Our mission at Woolf is to increase access to world-class higher education and ensure it is globally recognized and transferable.

What is a collegiate university?

Woolf is a global collegiate higher education institution.

Collegiate universities are not new: the University of Oxford, University of California, University of London, and Delhi University are all collegiate universities. We are the first global, collegiate higher education institution, and qualifying education organizations may apply to join the institution.

Woolf’s colleges are geographically and linguistically diverse, but all colleges are equally subject to the Quality Assurance Policy and to the same standards academic excellence and cyclical review. All Faculty members from all colleges have the ability to vote in the Faculty Council. Woolf's software platform helps our colleges meet, monitor, and maintain our high standards of excellence by handling everything from new course proposal to degree issuance. It creates a comprehensive record of compliance for all aspects of quality assurance.

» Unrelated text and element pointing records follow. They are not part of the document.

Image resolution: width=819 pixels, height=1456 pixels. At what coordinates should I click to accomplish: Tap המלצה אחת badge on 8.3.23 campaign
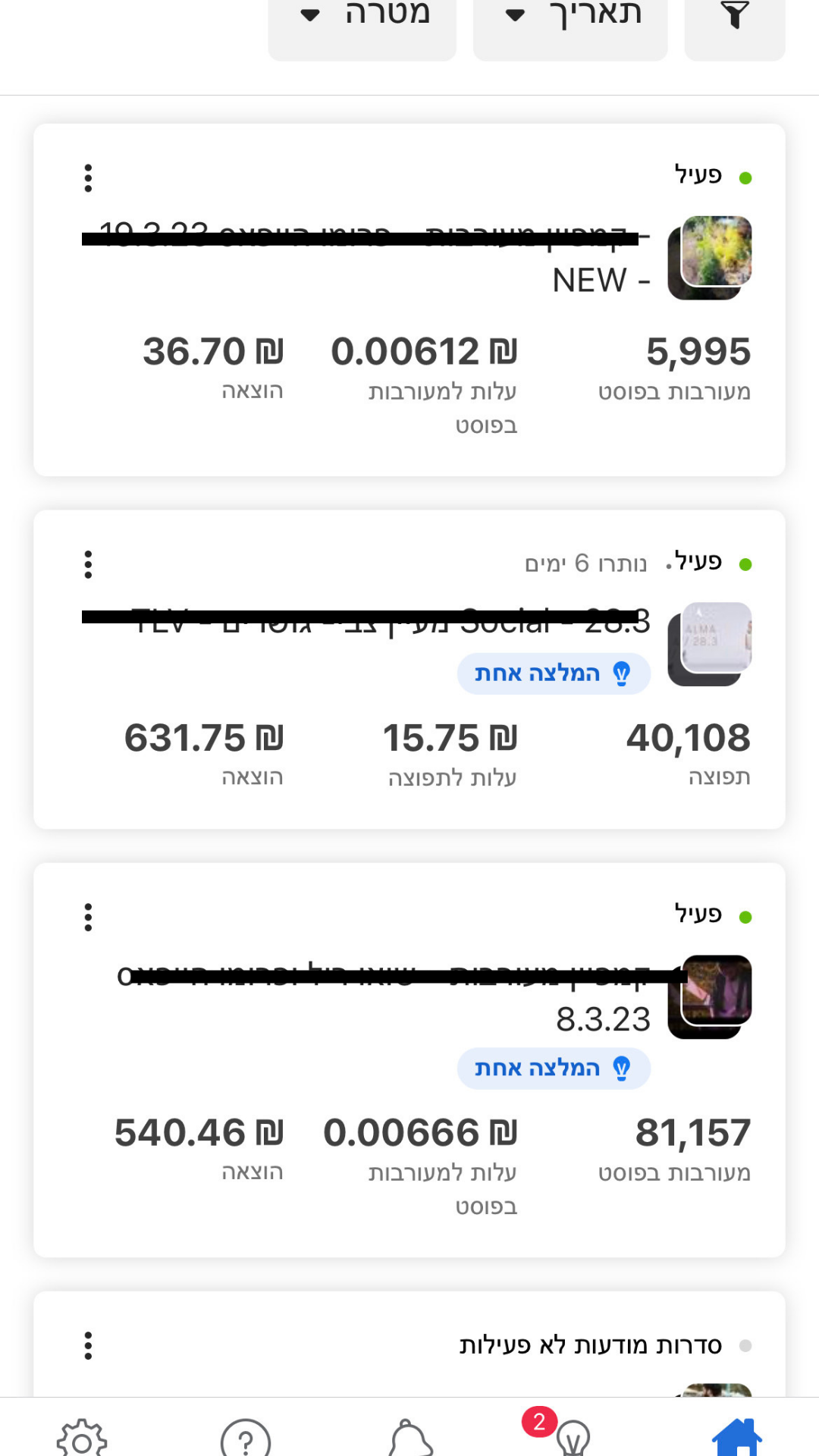[554, 1068]
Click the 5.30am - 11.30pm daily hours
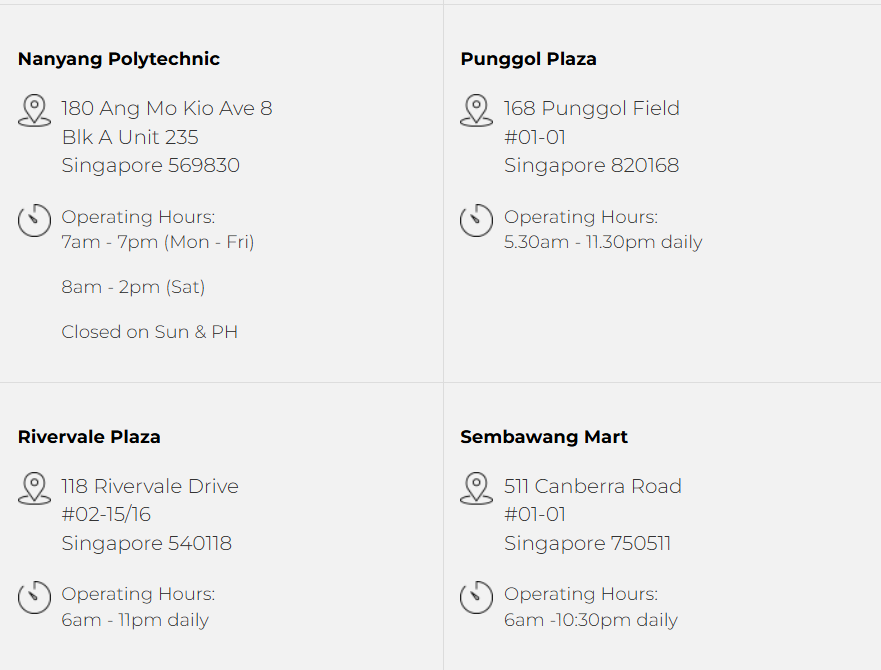881x670 pixels. [x=603, y=242]
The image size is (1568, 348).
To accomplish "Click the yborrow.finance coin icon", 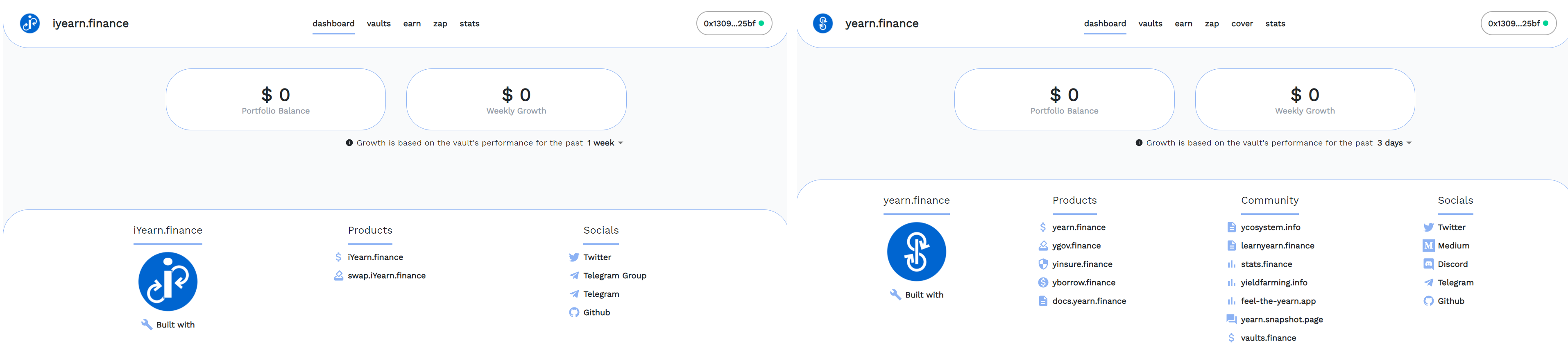I will pyautogui.click(x=1043, y=282).
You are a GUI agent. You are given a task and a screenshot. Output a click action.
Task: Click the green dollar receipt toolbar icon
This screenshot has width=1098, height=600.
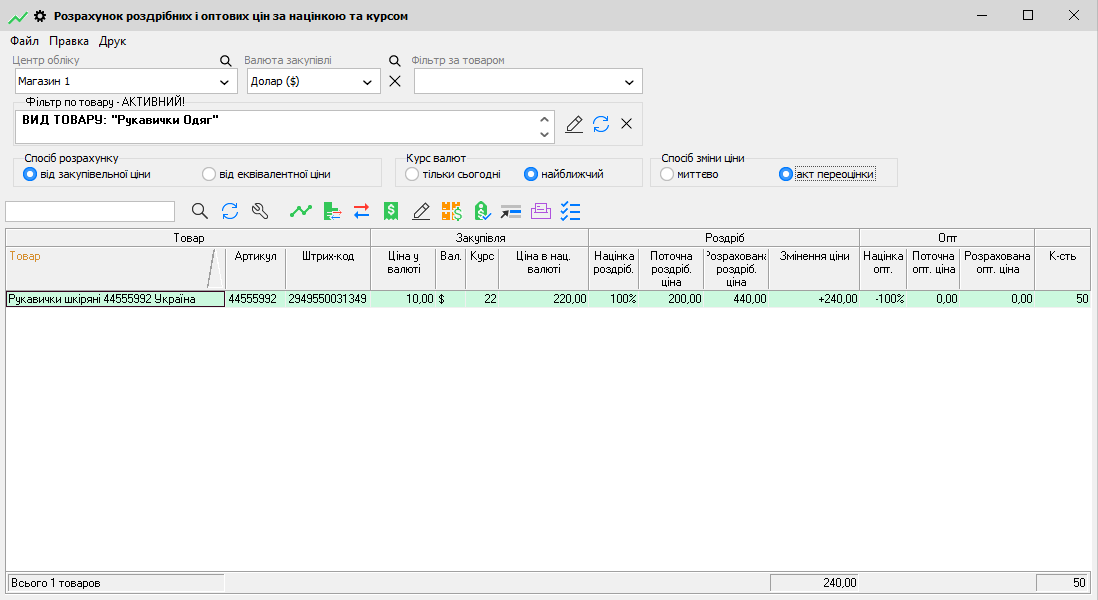(x=391, y=211)
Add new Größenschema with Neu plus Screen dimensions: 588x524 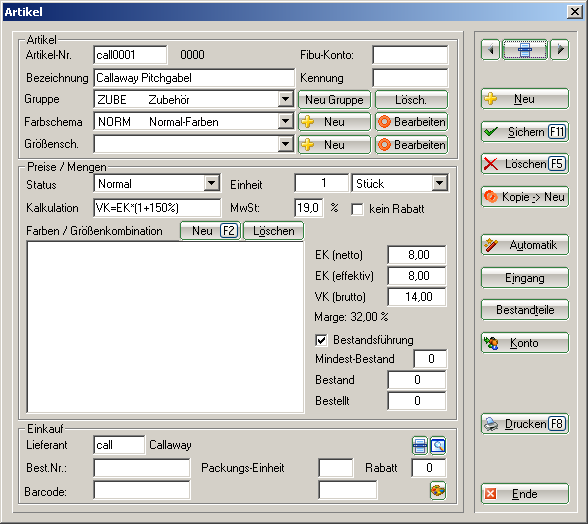(334, 144)
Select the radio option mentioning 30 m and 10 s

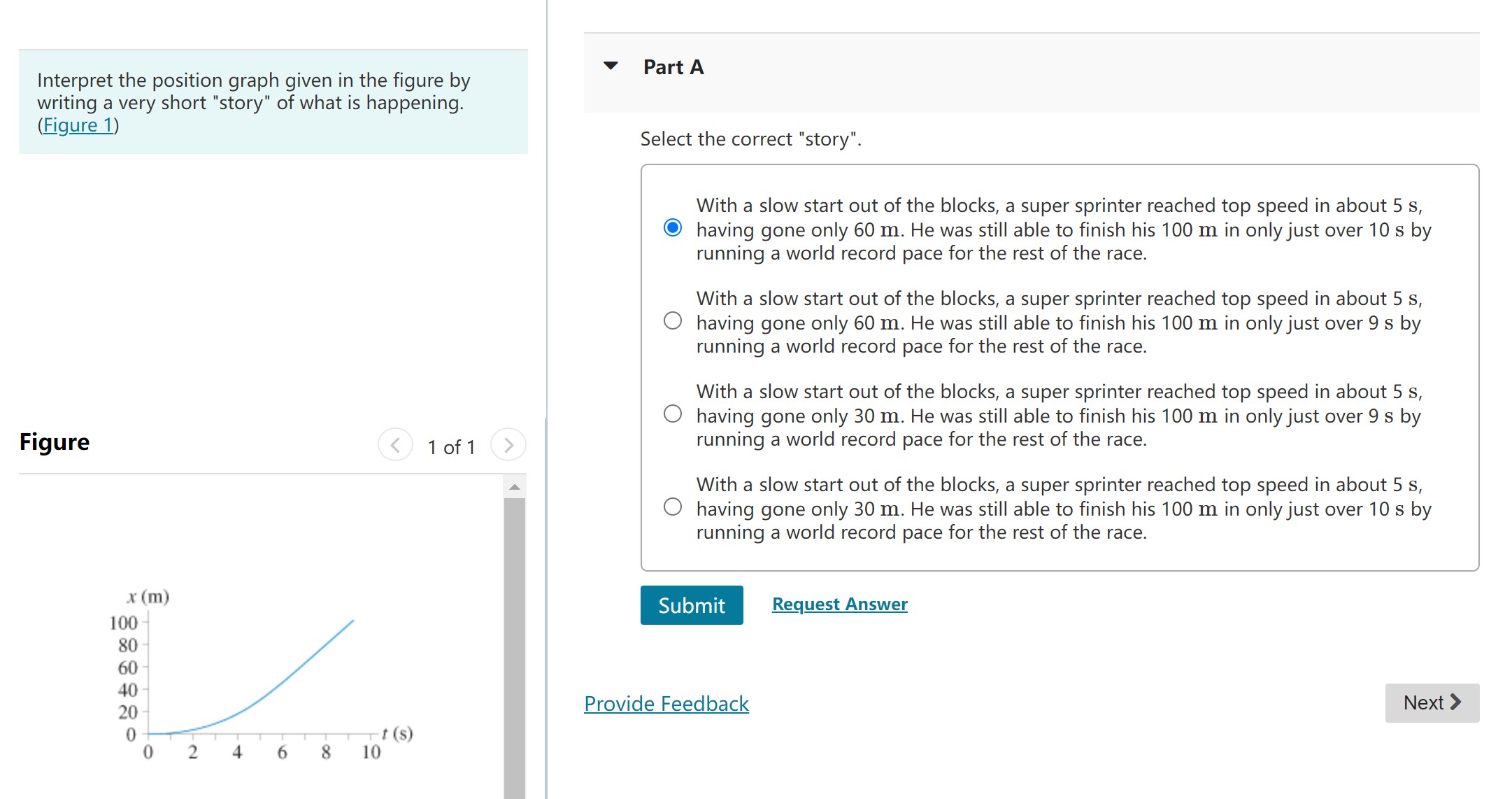click(x=671, y=506)
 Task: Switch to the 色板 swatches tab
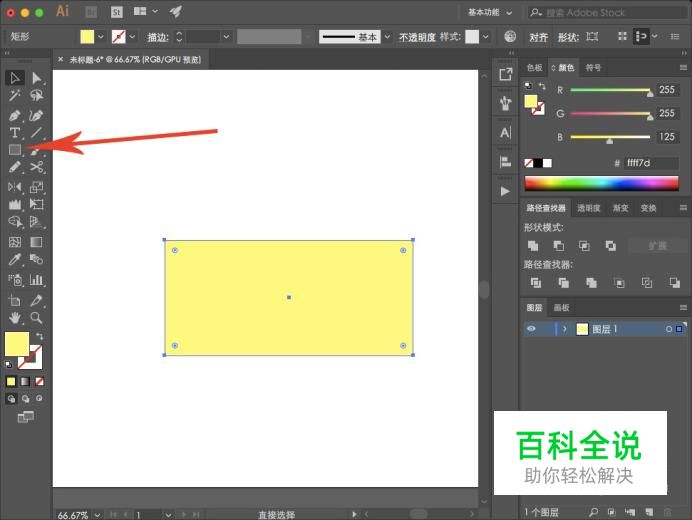click(535, 68)
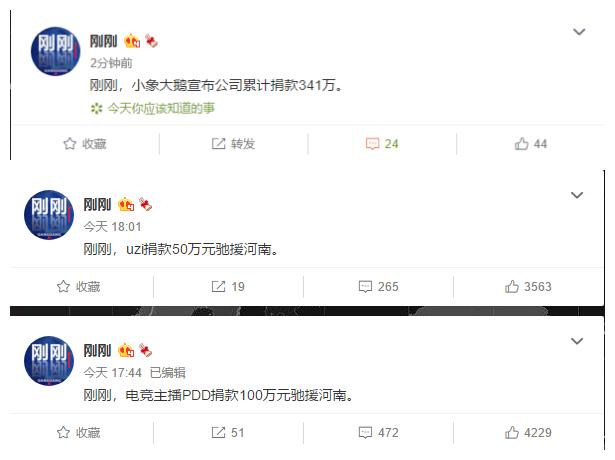Screen dimensions: 615x460
Task: Favorite the uzi 50万 donation post
Action: 78,287
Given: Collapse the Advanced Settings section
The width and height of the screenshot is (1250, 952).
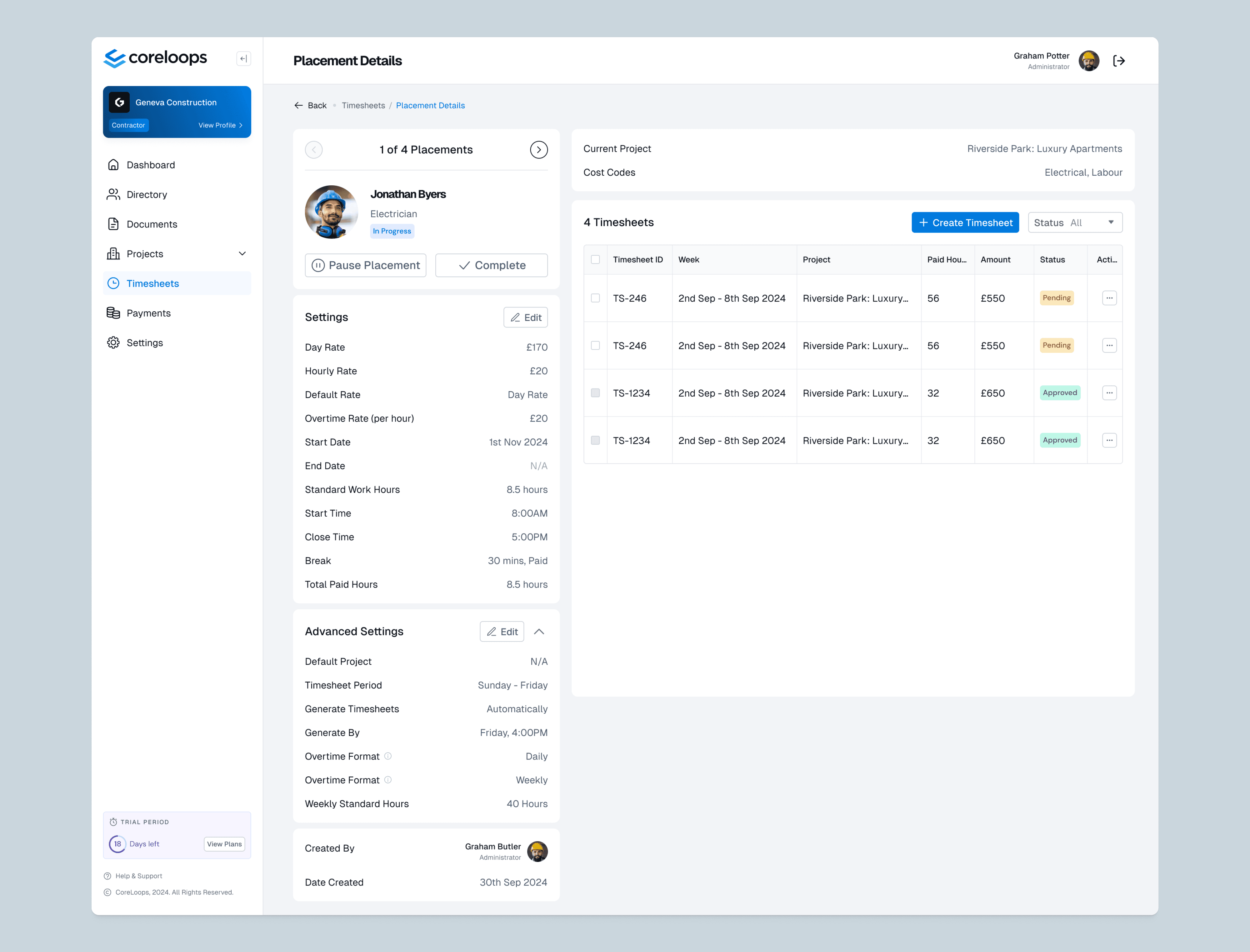Looking at the screenshot, I should pyautogui.click(x=539, y=631).
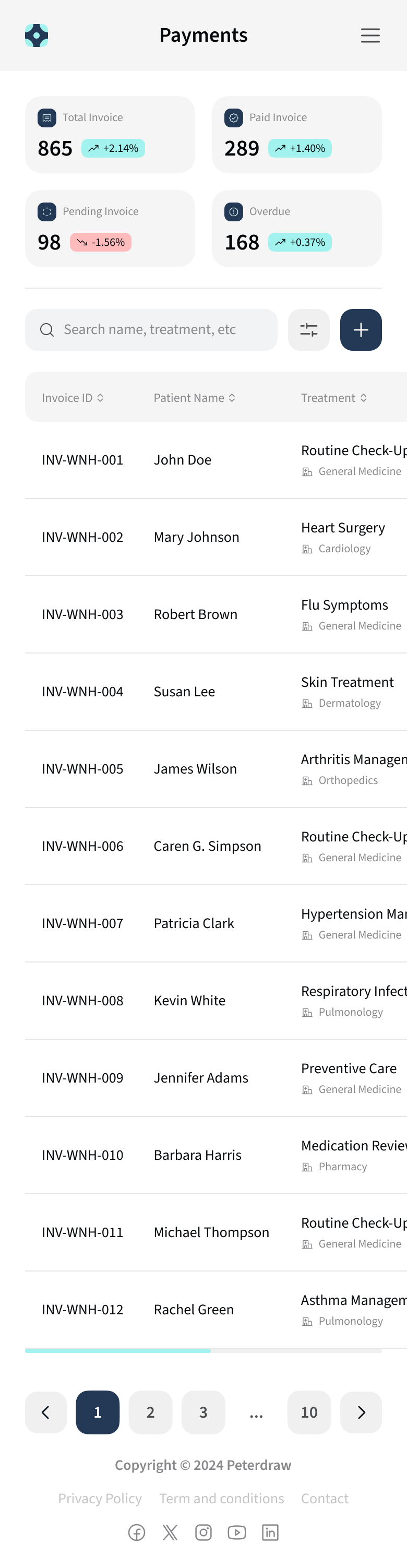Open the Facebook social link
The image size is (407, 1568).
click(x=137, y=1532)

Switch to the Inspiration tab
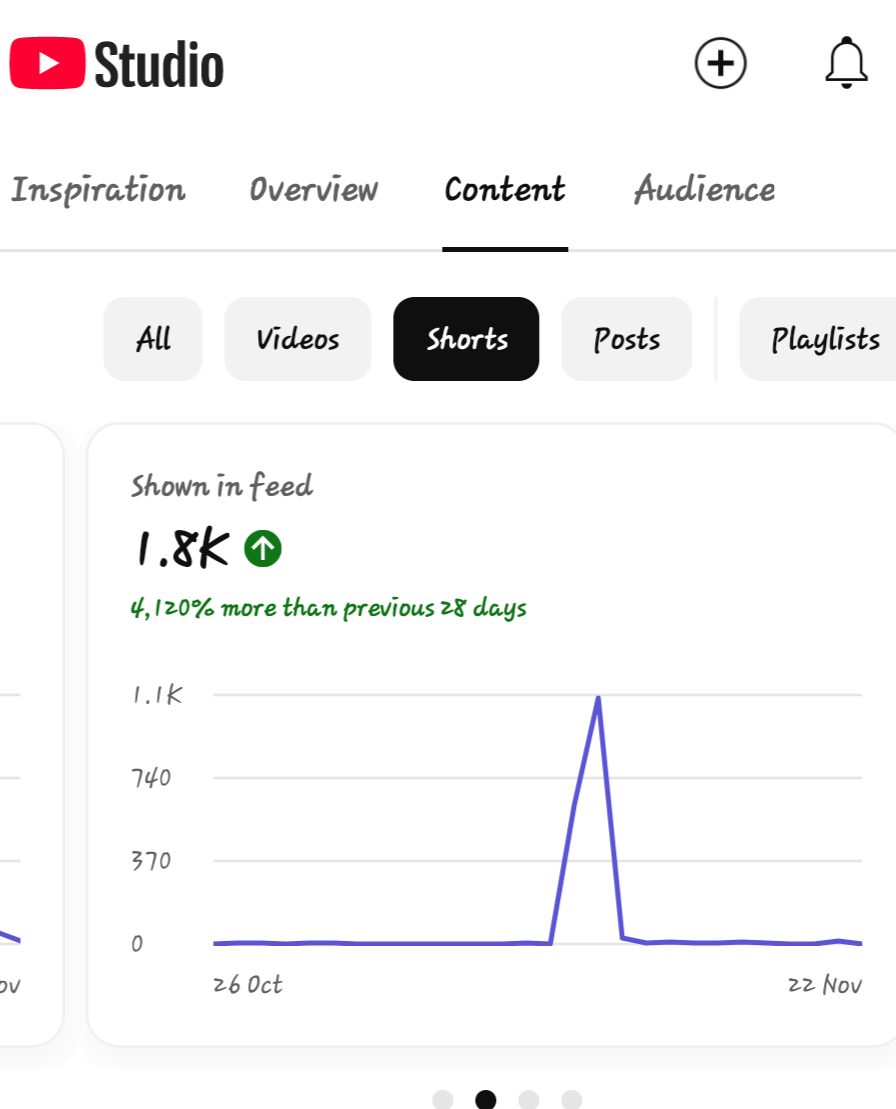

Woolf is an accredited higher education institution. Woolf's teachers are drawn from the world's leading universities and companies

All degrees, across all member colleges, meet the same standards of scholarly excellence, and all courses must undergo an academic peer-review and a quality assurance process based on Woolf's Quality Assurance Policy. Legally, Woolf is incorporated and licensed under multiple accreditation regimes. Every degree is subject to the accreditation regulation which is specified on the degree profile. For example, Degrees listing the European Credit Transfer System (ECTS) are accredited within the European Qualifications Framework. The ECTS accreditation system is the largest and most sophisticated accreditation system in the world, and the credits are globally recognized and transferable.